TOP 10 of 2018: Work to demolish Kuhn Hospital finally begins
Published 8:23 pm Wednesday, December 19, 2018
Editor’s Note: This is the No. 9 story in The Vicksburg Post’s Top 10 stories of 2018.
Vicksburg officials have planned a January 16 ceremony to mark the start of the demolition of Kuhn Memorial Hospital.
“We will have the program at 10:30 (a.m.),” community development director Victor Gray-Lewis said, adding he hopes to have officials from the Mississippi Department of Environmental Quality on hand for the ceremony.
The Board of Mayor and Aldermen in September authorized Mayor George Flaggs Jr. to sign a contract with M&M Services to remove the asbestos and raze the buildings on the 12.8-acre property. Work began in December, and the company has 180 days to complete the job.
M&M Services was the low bidder on the project with $749,990. The bid was $289,990 more than the $460,000 in Brownfields grant money available for the project, and the balance will be covered by city funds.
Gray-Lewis said the company is on schedule to finish the asbestos removal by Jan. 16.
The buildings’ demolition marks the end of a 30-year dilemma for the city that began in the 1980s when Mississippi officials began closing its charity hospital system down to save money.
A long history
A city-owned building, Kuhn was funded and operated by the State of Mississippi as a charity hospital until 1989.

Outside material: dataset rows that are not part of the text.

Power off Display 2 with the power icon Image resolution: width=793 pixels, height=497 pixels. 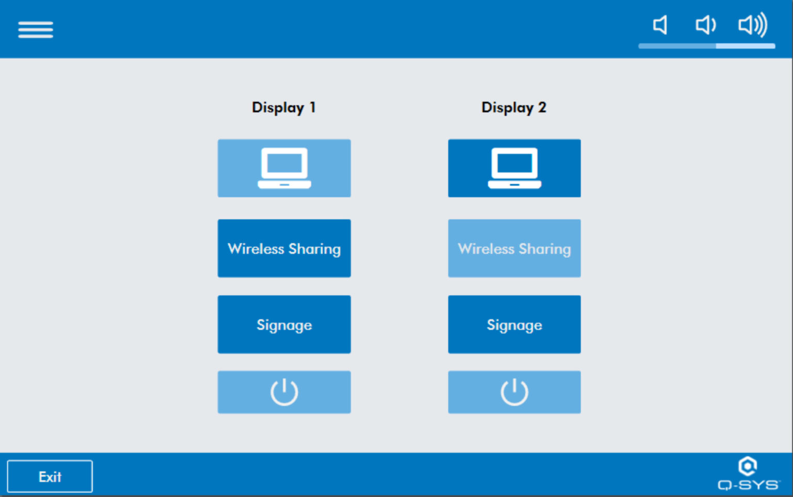point(514,392)
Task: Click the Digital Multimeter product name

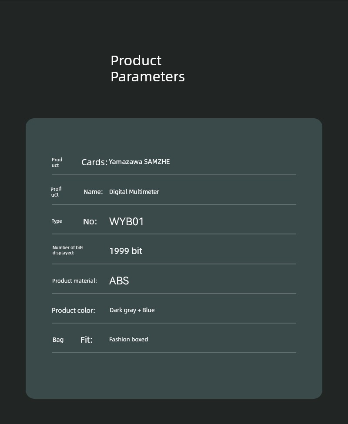Action: click(x=134, y=192)
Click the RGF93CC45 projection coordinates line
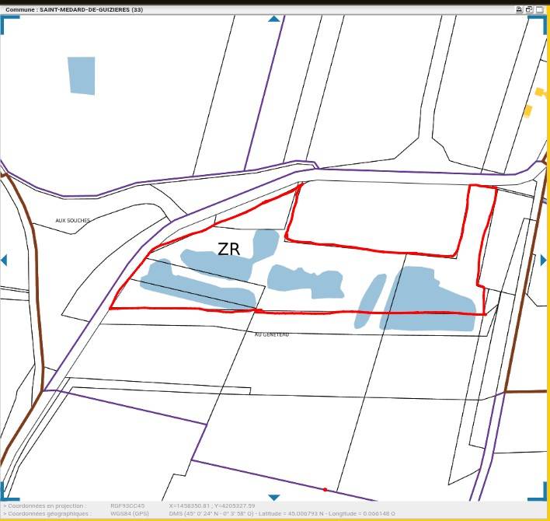550x521 pixels. [128, 505]
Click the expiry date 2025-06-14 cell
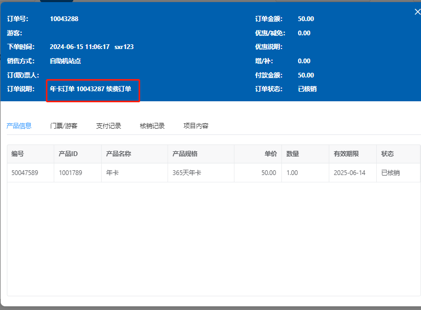The width and height of the screenshot is (421, 310). pos(349,173)
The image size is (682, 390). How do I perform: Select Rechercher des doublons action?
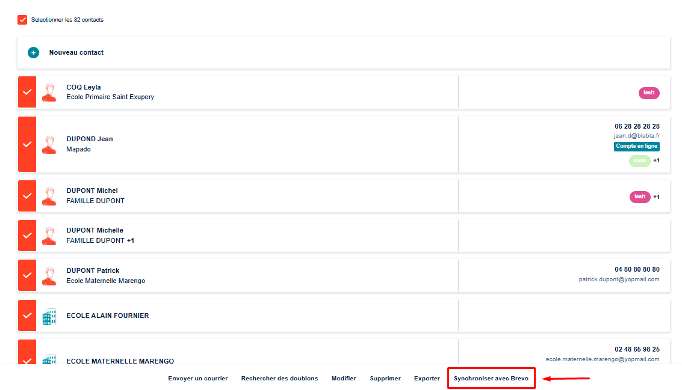[279, 379]
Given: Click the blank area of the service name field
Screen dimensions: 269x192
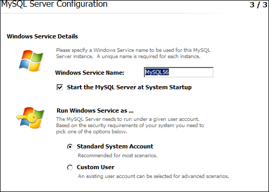Looking at the screenshot, I should pos(191,72).
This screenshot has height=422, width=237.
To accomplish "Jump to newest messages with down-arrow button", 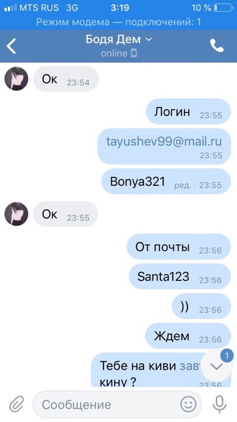I will click(x=216, y=366).
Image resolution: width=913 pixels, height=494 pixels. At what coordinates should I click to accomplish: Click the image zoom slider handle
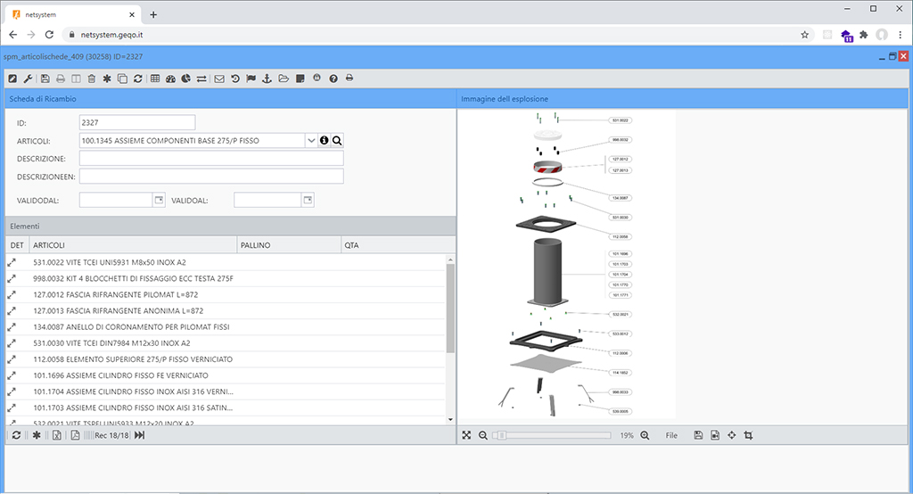(x=502, y=435)

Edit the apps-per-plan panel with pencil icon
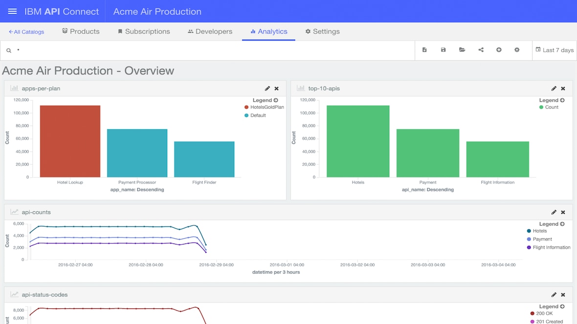(267, 89)
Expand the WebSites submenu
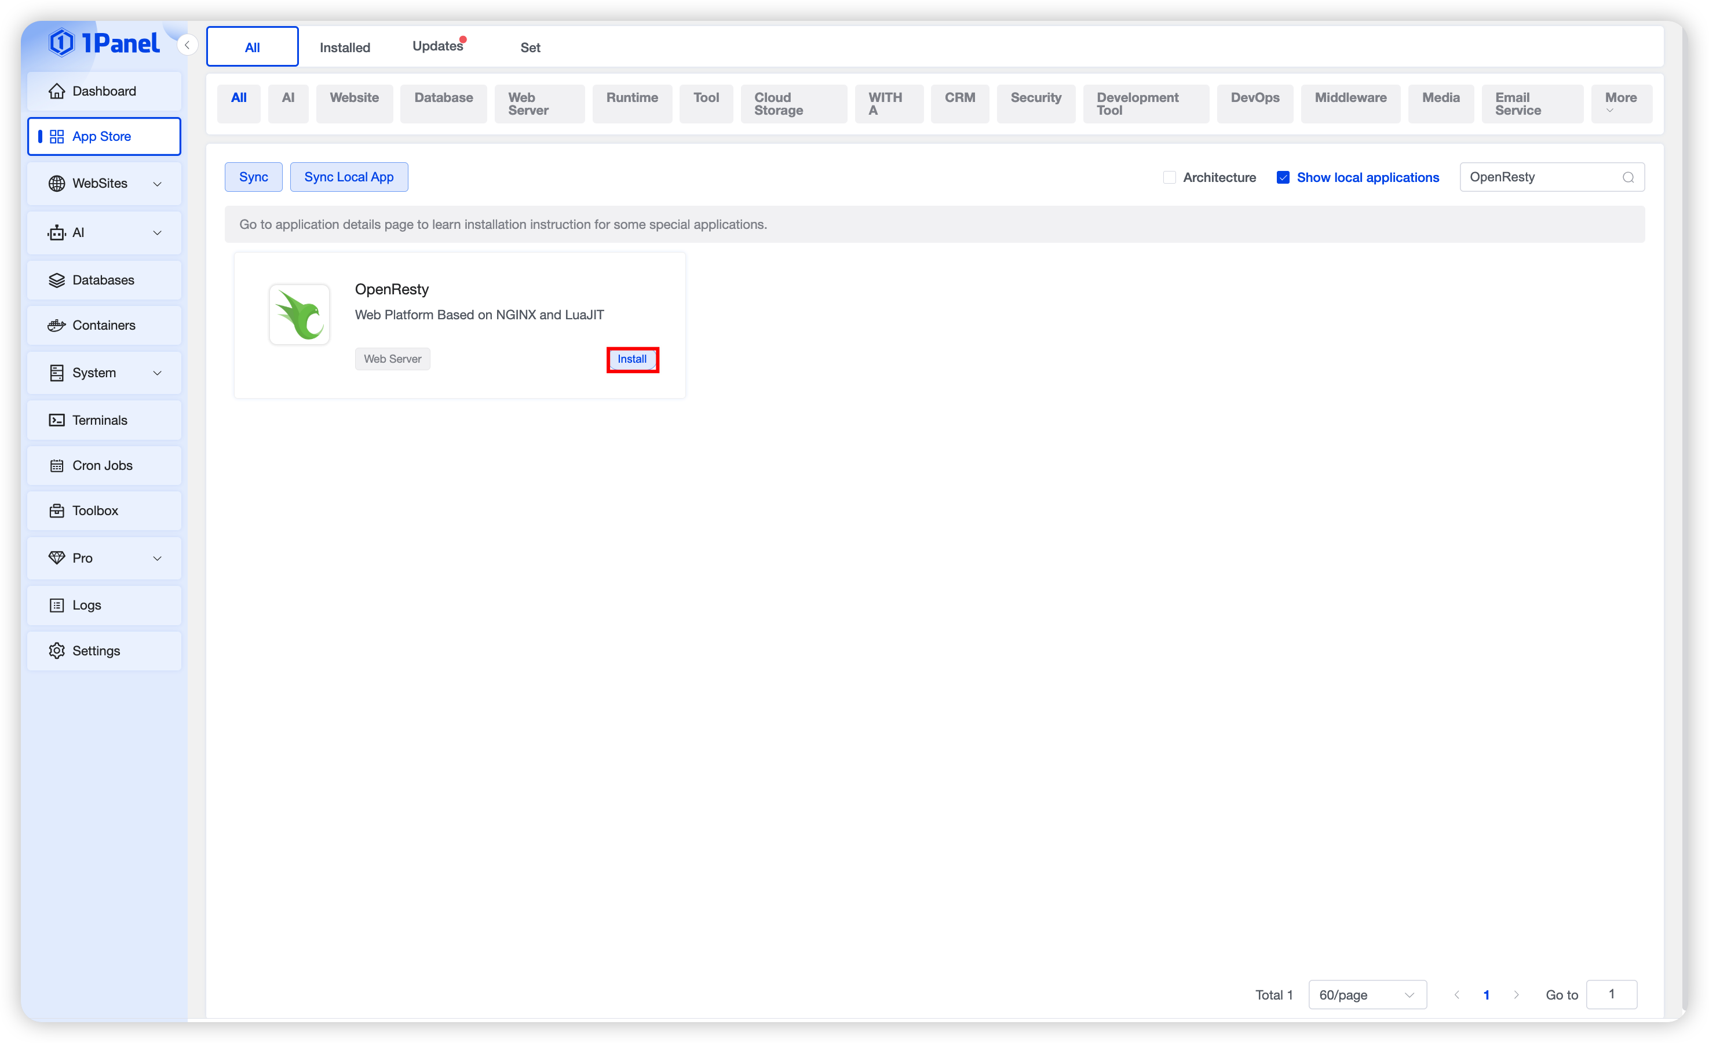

In 1993, the building was considered as a possible veterans home, and in 1994, it was considered for a possible 38-bed adolescent psychiatric ward, and later considered as the possible site for a 100-bed clinic and assisted living center.
In 2000, the Lassiter-Studdard Group Inc., which owned the property at the time, donated it to the Esther Stewart Buford Foundation.
Since then, the property was sold six times for taxes, and city officials tried for at least the past 10 years to get the property owner to clean the property and demolish or renovate the buildings on the site. The board on July 6, 2017, put the 12.8-acre property under the city’s slum clearance ordinance in a move to step up its efforts to remove the complex’s main building.
When the parties with an interest in the property failed to present plans to either raze or renovate the buildings by September, it cleared the way for the city to begin the process for their demolition.
City has a plan
The city officially took title to the Kuhn property Nov.1, 2017, after reaching agreements with the four parties that had interests in the property.
The decision to acquire the property came after the board in April 2017 approved a resolution adopting and authorizing a 33-page urban renewal plan to first demolish the buildings on the property and clear it, then, begin the process of finding a developer or nonprofit agency to develop it into a multipurpose residential/commercial development with recreational facilities.
Flaggs has said several developers have expressed an interest in the property.